▸ What you will do: Output all the records below, word for word.

[Stored data]
——————
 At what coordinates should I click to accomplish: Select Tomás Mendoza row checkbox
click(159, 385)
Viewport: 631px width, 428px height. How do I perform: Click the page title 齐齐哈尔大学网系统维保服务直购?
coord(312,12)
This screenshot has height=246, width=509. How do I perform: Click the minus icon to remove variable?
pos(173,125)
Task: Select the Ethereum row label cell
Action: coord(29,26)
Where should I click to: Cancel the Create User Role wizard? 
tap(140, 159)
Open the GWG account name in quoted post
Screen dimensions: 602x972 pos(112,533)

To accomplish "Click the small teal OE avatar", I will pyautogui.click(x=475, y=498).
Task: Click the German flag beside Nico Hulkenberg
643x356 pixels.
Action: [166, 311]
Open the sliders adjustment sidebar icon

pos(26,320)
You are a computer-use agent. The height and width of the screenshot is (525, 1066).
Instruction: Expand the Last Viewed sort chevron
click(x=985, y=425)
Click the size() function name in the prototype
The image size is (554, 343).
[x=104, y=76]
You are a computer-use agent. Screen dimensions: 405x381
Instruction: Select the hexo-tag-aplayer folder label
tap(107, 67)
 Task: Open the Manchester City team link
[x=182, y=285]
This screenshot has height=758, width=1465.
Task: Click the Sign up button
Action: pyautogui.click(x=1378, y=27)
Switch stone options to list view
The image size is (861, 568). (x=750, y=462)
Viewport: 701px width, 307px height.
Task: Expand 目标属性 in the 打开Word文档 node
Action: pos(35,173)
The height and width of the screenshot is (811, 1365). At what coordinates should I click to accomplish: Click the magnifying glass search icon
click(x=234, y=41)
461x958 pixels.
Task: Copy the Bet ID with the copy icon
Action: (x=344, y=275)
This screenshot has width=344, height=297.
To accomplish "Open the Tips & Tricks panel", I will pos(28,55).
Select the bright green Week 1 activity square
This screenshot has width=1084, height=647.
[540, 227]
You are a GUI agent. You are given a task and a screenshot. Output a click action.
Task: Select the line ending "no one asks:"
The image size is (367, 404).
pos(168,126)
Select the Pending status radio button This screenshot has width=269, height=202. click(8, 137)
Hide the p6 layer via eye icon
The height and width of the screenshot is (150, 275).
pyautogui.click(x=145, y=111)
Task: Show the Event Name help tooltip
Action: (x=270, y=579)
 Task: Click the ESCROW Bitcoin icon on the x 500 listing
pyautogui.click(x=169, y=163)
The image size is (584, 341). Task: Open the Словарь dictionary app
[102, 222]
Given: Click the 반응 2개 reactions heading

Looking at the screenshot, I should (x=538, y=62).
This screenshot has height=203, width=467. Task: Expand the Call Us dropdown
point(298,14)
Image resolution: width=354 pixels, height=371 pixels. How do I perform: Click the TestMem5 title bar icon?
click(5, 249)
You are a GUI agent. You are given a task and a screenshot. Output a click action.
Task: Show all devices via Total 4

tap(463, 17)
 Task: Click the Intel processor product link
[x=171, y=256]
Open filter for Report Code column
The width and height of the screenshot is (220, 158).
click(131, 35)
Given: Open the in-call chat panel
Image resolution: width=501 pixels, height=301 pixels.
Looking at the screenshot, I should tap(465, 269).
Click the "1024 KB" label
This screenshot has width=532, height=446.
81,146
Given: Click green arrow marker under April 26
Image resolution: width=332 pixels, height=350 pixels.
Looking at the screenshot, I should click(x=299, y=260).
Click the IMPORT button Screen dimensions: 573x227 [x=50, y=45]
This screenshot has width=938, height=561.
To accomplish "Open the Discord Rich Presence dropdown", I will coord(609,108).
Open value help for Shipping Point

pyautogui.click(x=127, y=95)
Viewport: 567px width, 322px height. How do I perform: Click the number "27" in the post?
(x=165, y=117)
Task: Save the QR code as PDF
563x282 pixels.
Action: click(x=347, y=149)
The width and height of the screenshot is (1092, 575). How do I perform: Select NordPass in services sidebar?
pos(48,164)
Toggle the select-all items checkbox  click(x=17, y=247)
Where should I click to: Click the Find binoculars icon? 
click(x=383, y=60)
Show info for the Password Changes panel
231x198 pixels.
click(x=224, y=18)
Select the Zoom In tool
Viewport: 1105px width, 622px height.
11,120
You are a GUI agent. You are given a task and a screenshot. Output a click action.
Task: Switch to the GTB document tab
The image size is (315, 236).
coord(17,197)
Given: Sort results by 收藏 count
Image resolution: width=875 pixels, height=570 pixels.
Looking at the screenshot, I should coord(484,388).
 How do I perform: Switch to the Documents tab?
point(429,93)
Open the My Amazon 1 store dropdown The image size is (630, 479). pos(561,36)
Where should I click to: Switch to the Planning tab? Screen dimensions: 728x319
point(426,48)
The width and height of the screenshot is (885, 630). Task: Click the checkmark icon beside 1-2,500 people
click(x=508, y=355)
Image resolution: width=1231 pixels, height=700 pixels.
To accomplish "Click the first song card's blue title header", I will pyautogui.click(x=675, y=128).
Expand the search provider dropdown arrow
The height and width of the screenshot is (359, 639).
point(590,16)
——————
▸ Written reply:
 At what coordinates should I click to accomplish: Select Tomás Mendoza row checkbox
click(159, 385)
Viewport: 631px width, 428px height. How do I perform: Click the page title 齐齐哈尔大学网系统维保服务直购?
coord(312,12)
This screenshot has height=246, width=509. How do I perform: Click the minus icon to remove variable?
pos(173,125)
Task: Select the Ethereum row label cell
Action: coord(29,26)
Where should I click to: Cancel the Create User Role wizard? 
tap(140, 159)
Open the GWG account name in quoted post
Screen dimensions: 602x972 pos(112,533)

To accomplish "Click the small teal OE avatar", I will pyautogui.click(x=475, y=498).
Task: Click the German flag beside Nico Hulkenberg
643x356 pixels.
Action: [166, 311]
Open the sliders adjustment sidebar icon

pos(26,320)
You are a computer-use agent. The height and width of the screenshot is (525, 1066).
Instruction: Expand the Last Viewed sort chevron
click(x=985, y=425)
Click the size() function name in the prototype
The image size is (554, 343).
[x=104, y=76]
You are a computer-use agent. Screen dimensions: 405x381
Instruction: Select the hexo-tag-aplayer folder label
tap(107, 67)
 Task: Open the Manchester City team link
[x=182, y=285]
This screenshot has height=758, width=1465.
Task: Click the Sign up button
Action: pyautogui.click(x=1378, y=27)
Switch stone options to list view
The image size is (861, 568). (x=750, y=462)
Viewport: 701px width, 307px height.
Task: Expand 目标属性 in the 打开Word文档 node
Action: pos(35,173)
The height and width of the screenshot is (811, 1365). At what coordinates should I click to accomplish: Click the magnifying glass search icon
click(x=234, y=41)
461x958 pixels.
Task: Copy the Bet ID with the copy icon
Action: (x=344, y=275)
This screenshot has width=344, height=297.
To accomplish "Open the Tips & Tricks panel", I will pos(28,55).
Select the bright green Week 1 activity square
This screenshot has width=1084, height=647.
[540, 227]
You are a GUI agent. You are given a task and a screenshot. Output a click action.
Task: Select the line ending "no one asks:"
The image size is (367, 404).
pos(168,126)
Select the Pending status radio button This screenshot has width=269, height=202. click(8, 137)
Hide the p6 layer via eye icon
The height and width of the screenshot is (150, 275).
pyautogui.click(x=145, y=111)
Task: Show the Event Name help tooltip
Action: (x=270, y=579)
 Task: Click the ESCROW Bitcoin icon on the x 500 listing
pyautogui.click(x=169, y=163)
The image size is (584, 341). Task: Open the Словарь dictionary app
[102, 222]
Given: Click the 반응 2개 reactions heading

Looking at the screenshot, I should (x=538, y=62).
This screenshot has height=203, width=467. Task: Expand the Call Us dropdown
point(298,14)
Image resolution: width=354 pixels, height=371 pixels. How do I perform: Click the TestMem5 title bar icon?
click(5, 249)
You are a GUI agent. You are given a task and a screenshot. Output a click action.
Task: Show all devices via Total 4

tap(463, 17)
 Task: Click the Intel processor product link
[x=171, y=256]
Open filter for Report Code column
The width and height of the screenshot is (220, 158).
click(131, 35)
Given: Open the in-call chat panel
Image resolution: width=501 pixels, height=301 pixels.
Looking at the screenshot, I should tap(465, 269).
Click the "1024 KB" label
This screenshot has width=532, height=446.
81,146
Given: Click green arrow marker under April 26
Image resolution: width=332 pixels, height=350 pixels.
Looking at the screenshot, I should click(x=299, y=260).
Click the IMPORT button Screen dimensions: 573x227 [x=50, y=45]
This screenshot has width=938, height=561.
To accomplish "Open the Discord Rich Presence dropdown", I will coord(609,108).
Open value help for Shipping Point

pyautogui.click(x=127, y=95)
Viewport: 567px width, 322px height. How do I perform: Click the number "27" in the post?
(x=165, y=117)
Task: Save the QR code as PDF
563x282 pixels.
Action: click(x=347, y=149)
The width and height of the screenshot is (1092, 575). How do I perform: Select NordPass in services sidebar?
pos(48,164)
Toggle the select-all items checkbox  click(x=17, y=247)
Where should I click to: Click the Find binoculars icon? 
click(x=383, y=60)
Show info for the Password Changes panel
231x198 pixels.
click(x=224, y=18)
Select the Zoom In tool
Viewport: 1105px width, 622px height.
11,120
You are a GUI agent. You are given a task and a screenshot. Output a click action.
Task: Switch to the GTB document tab
The image size is (315, 236).
coord(17,197)
Given: Sort results by 收藏 count
Image resolution: width=875 pixels, height=570 pixels.
Looking at the screenshot, I should coord(484,388).
 How do I perform: Switch to the Documents tab?
point(429,93)
Open the My Amazon 1 store dropdown The image size is (630, 479). pos(561,36)
Where should I click to: Switch to the Planning tab? Screen dimensions: 728x319
point(426,48)
The width and height of the screenshot is (885, 630). Task: Click the checkmark icon beside 1-2,500 people
click(x=508, y=355)
Image resolution: width=1231 pixels, height=700 pixels.
To accomplish "Click the first song card's blue title header", I will pyautogui.click(x=675, y=128).
Expand the search provider dropdown arrow
The height and width of the screenshot is (359, 639).
point(590,16)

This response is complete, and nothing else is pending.